Experimental study on enhancing the foam spray range of compressed air foam nozzle

As the core equipment in power systems, ultra-high voltage (UHV) transformers pose a high fire risk. The compressed-air foam spray nozzle is a novel end-release device that, due to its high efficiency and excellent suppression effect on oil-based fires, has been increasingly applied in UHV substations. This study is based on a self-developed experimental platform for compressed-air foam firefighting systems. To meet practical engineering needs, the longitudinal maximum of the contour line at the threshold of 12 L/(min·m²) was selected as the spray range. The study systematically explored the factors influencing the spray range of the spray nozzle. Experimental results revealed that when the hole elevation angle was 60°, the average spray range increased by 59 % compared to 0°. When the nozzle aperture was 10 mm and the outlet pressure was 0.15 MPa, the spray range improved by 17 %. Additionally, as the outlet pressure increased, the foam spray range grew significantly, with a 35.2 % increase at 0.3 MPa compared to 0.1 MPa, indicating that the outlet pressure had a substantial effect on the spray range.

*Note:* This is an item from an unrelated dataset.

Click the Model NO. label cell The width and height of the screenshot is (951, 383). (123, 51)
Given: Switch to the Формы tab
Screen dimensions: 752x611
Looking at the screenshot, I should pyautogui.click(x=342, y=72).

To predict the spray range increase, an empirical model is developed for the outlet pressure versus the spray range. After analyzing the above three influencing factors, all the data of various working conditions were integrated into a single dataset, a prediction model of the spray range was established, and the importance of the factors affecting the range was ranked. These findings provide a theoretical foundation for the optimized design and engineering application of compressed-air foam systems (CAFSs).